African Americans elected to important posts during Reconstruction included U.S. Senators Hiram R. Revels and Blanche K. Bruce of Mississippi and U.S. Representatives Joseph H. Rainey of South Carolina and Jefferson Long of Georgia. Others were Oscar J. Dunn, lieutenant governor of Louisiana; Richard Gleaves and Alonzo J. Ransier, lieutenant governors of South Carolina; P. B. S. Pinchback, acting governor of Louisiana; Francis L. Cardozo, secretary of state and state treasurer of South Carolina; and Jonathan Jasper Wright, an associate justice of the South Carolina Supreme Court. Most of them had college educations.
By the early 1870's, Northern whites had lost interest in the Reconstruction policies of the Radical Republicans. They grew tired of hearing about the continual conflict between Southern blacks and whites. Most Northern whites wanted to put Reconstruction behind them and turn to other things. Federal troops sent to the South to protect blacks were gradually withdrawn. Southern whites who had stayed away from elections to protest black participation started voting again. White Democrats then began to regain control of the state governments from the blacks and their white Republican associates. In 1877, the last federal troops were withdrawn. By the end of that year, the Democrats held power in all the Southern state governments.

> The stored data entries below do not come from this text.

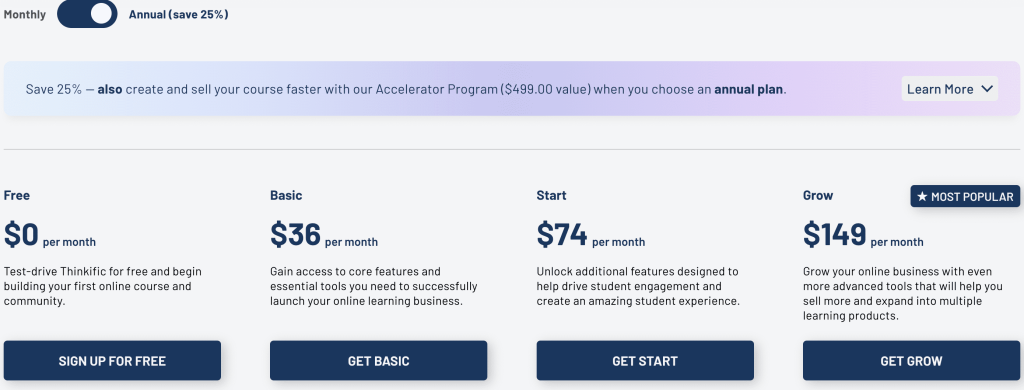Click the $149 per month price

(863, 235)
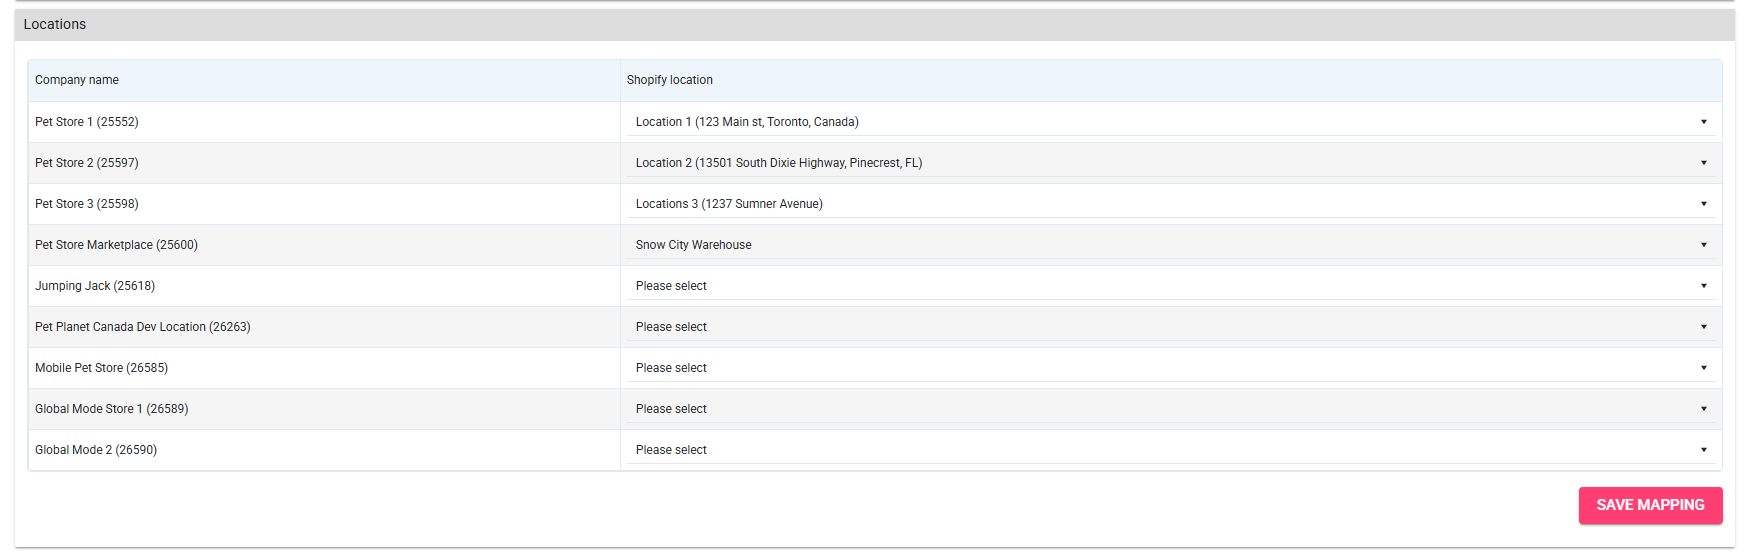The height and width of the screenshot is (560, 1764).
Task: Expand the Mobile Pet Store location dropdown
Action: pyautogui.click(x=1170, y=368)
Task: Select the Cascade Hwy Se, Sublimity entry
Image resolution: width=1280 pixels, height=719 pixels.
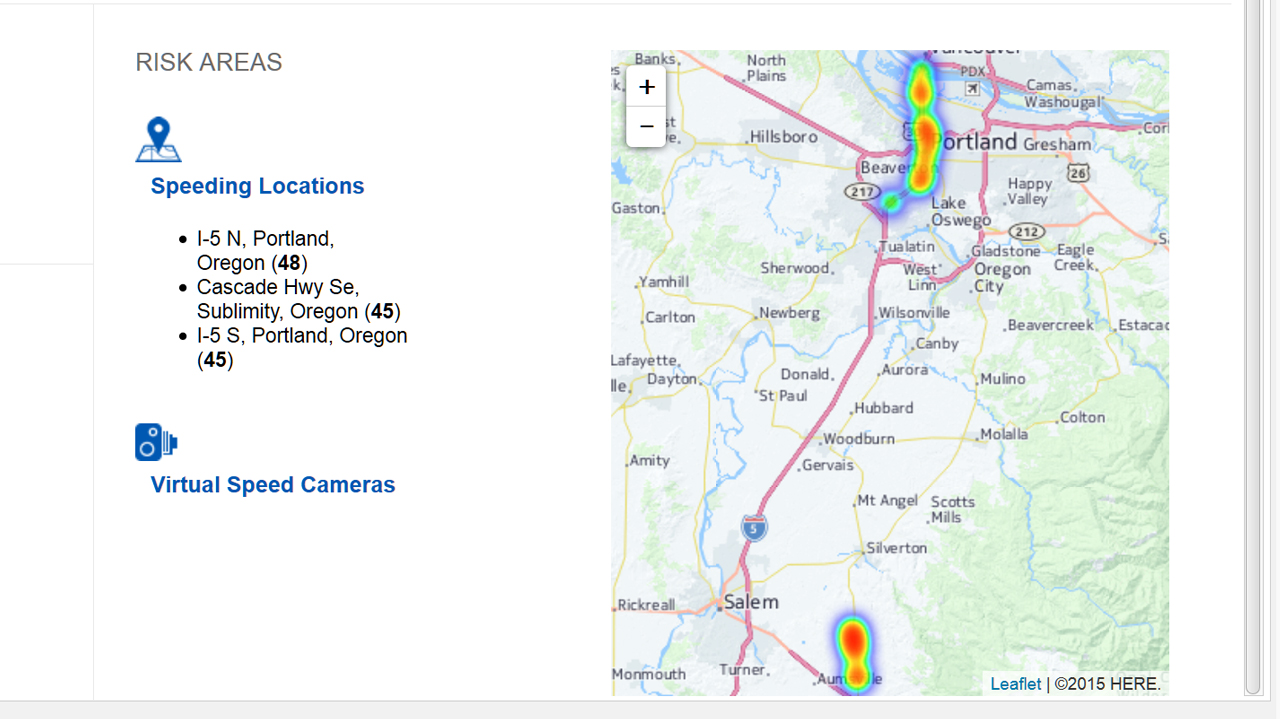Action: [298, 299]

The Fifteenth Amendment to the U.S. Constitution gave the vote to all male citizens regardless of color or previous condition of servitude. African Americans became involved in the political process not only as voters but also as governmental representatives at the local, state and national level. Although their elections were often contested by whites, and members of the legislative bodies were usually reluctant to receive them, many African American men ably served their country during Reconstruction.
Reconstruction Congress
Pictured here are Senator Hiram R. Revels and Representatives Benjamin S. Turner, Josiah T. Walls, Joseph H. Rainey, Robert Brown Elliot, Robert D. De Large, and Jefferson H. Long.